Houghton Mifflin Harcourt Breakdown: “Nobody Could See This Coming”

By Neal 

rebecca-saletan-hmhlogo.jpgAs New York’s book world tried to make sense of Rebecca Saletan‘s abrupt resignation from Houghton Mifflin Harcourt yesterday, a publishing insider familiar with the situation told us that many at the beleaguered company—already trying to cope with the public fumbling by its corporate spokespeople over whether it’s stopped acquiring books or just buying fewer of them—were just as surprised as the rest of us. Rumors flew around the Union Square office that some sort of announcement was planned yesterday afternoon, we’re told, but the word didn’t go out until early that evening. (Otto Penzler told the AP she called him that day; the time is unspecified.) “I don’t think anybody knew what to expect,” our source said. “It’s all so bizarre… Nobody could see this coming.”

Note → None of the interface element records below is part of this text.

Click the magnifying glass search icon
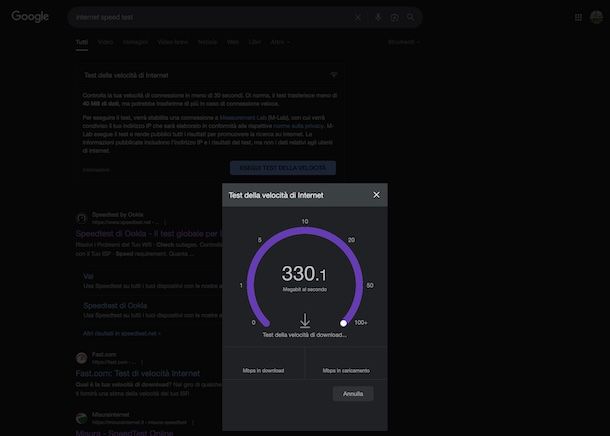 (410, 17)
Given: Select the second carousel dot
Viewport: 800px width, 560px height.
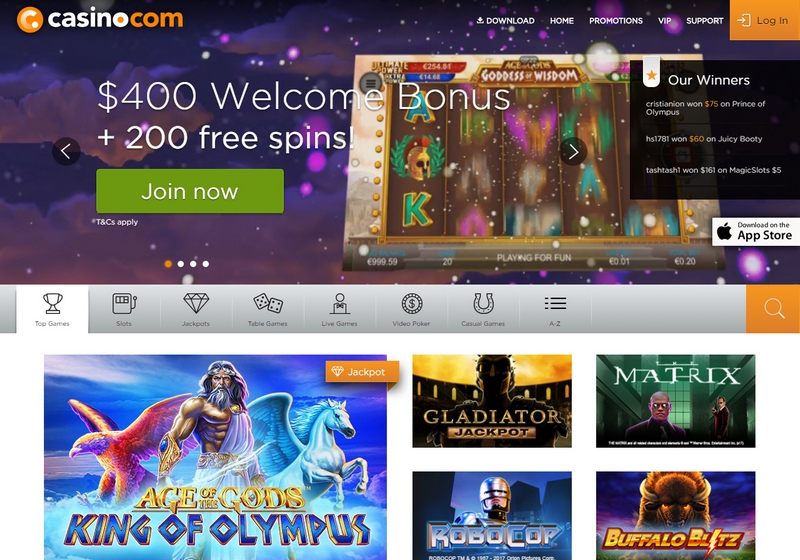Looking at the screenshot, I should tap(181, 264).
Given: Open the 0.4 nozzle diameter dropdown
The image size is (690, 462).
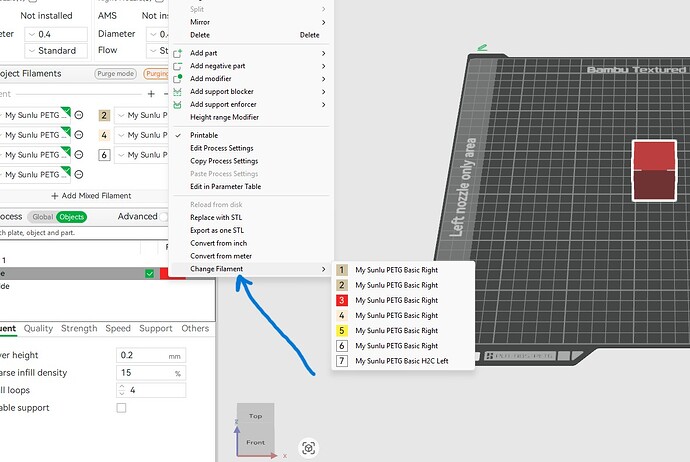Looking at the screenshot, I should tap(56, 34).
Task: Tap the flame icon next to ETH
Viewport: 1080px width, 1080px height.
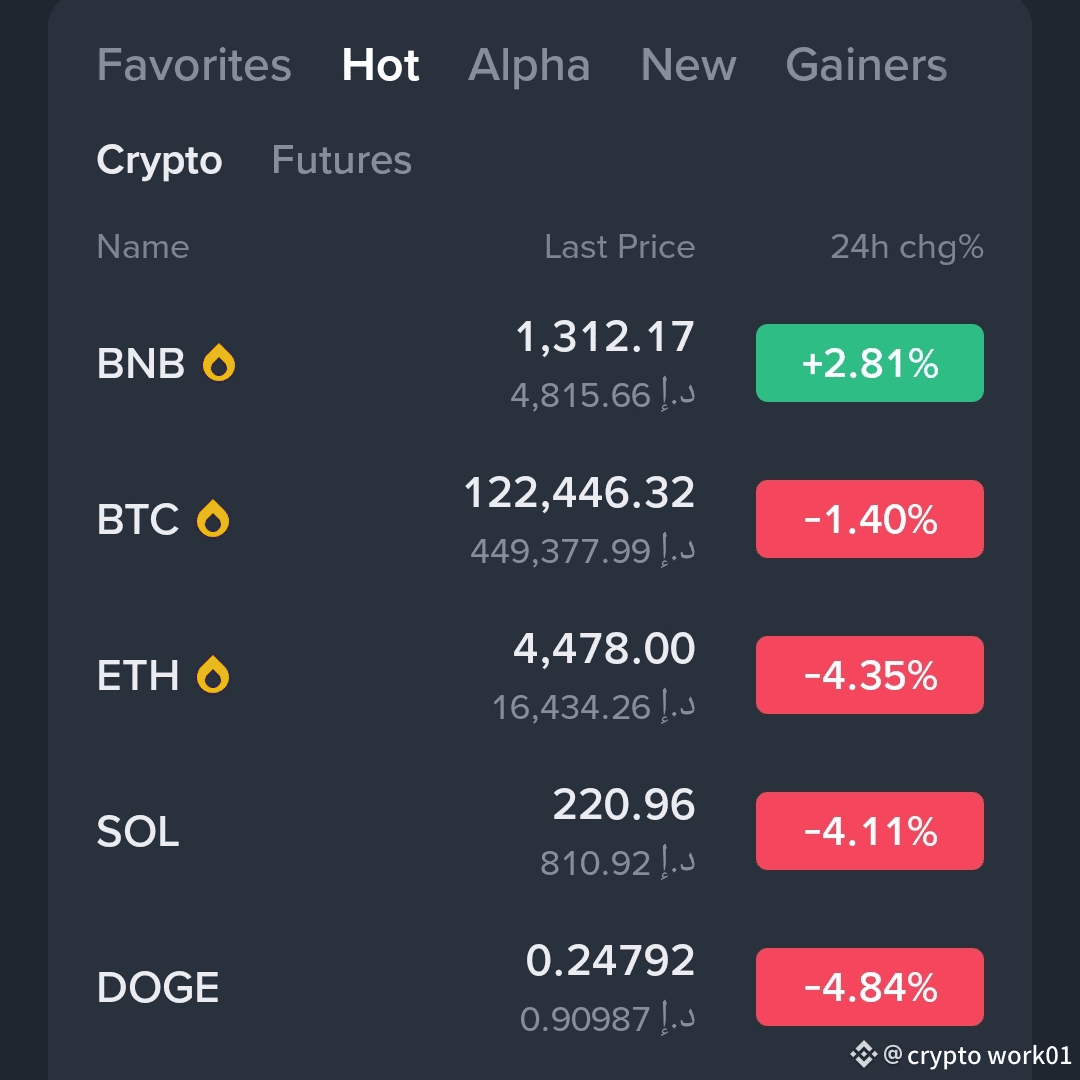Action: pos(213,676)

This observer went on to express the opinion that Saletan should receive none of the blame for HMH’s downward spiral over the last two weeks—praising the way in which she was able to distill the combined resources of Hougton Mifflin and Harcourt into an effective publishing house (and noting that Saletan’s Harcourt was, before the merger, probably the more attractive of the two trade publishing programs from a business standpoint). “This is because the company was overleveraged by bankers,” the insider asserted, citing the $7 billion debt incurred by the private equity firm Education Media and Publishing Group when it bought Houghton Mifflin in 2006 and Harcourt in 2007. The publishing veteran compared the situation to the recent mismanagement and degradation of major American financial institutions, fuming: “Those fuckers have destroyed two venerable publishing houses in less than a fucking year.”

Speculation abounds as to what happens next; a statement by Education Media president Jeremy Dickens last week that the company would consider “a transaction that makes sense for all of our stakeholders” leads many to believe Houghton and Harcourt may be up for sale again. In the meantime, HMH vice-president and editor-in-chief Andrea Schulz is a likely candidate to fill the position Saletan has vacated… but whoever gets that job, with the flow of new acquisitions reduced to a trickle until further notice, one might ask: What will being the publisher of Houghton Mifflin Harcourt mean in 2009?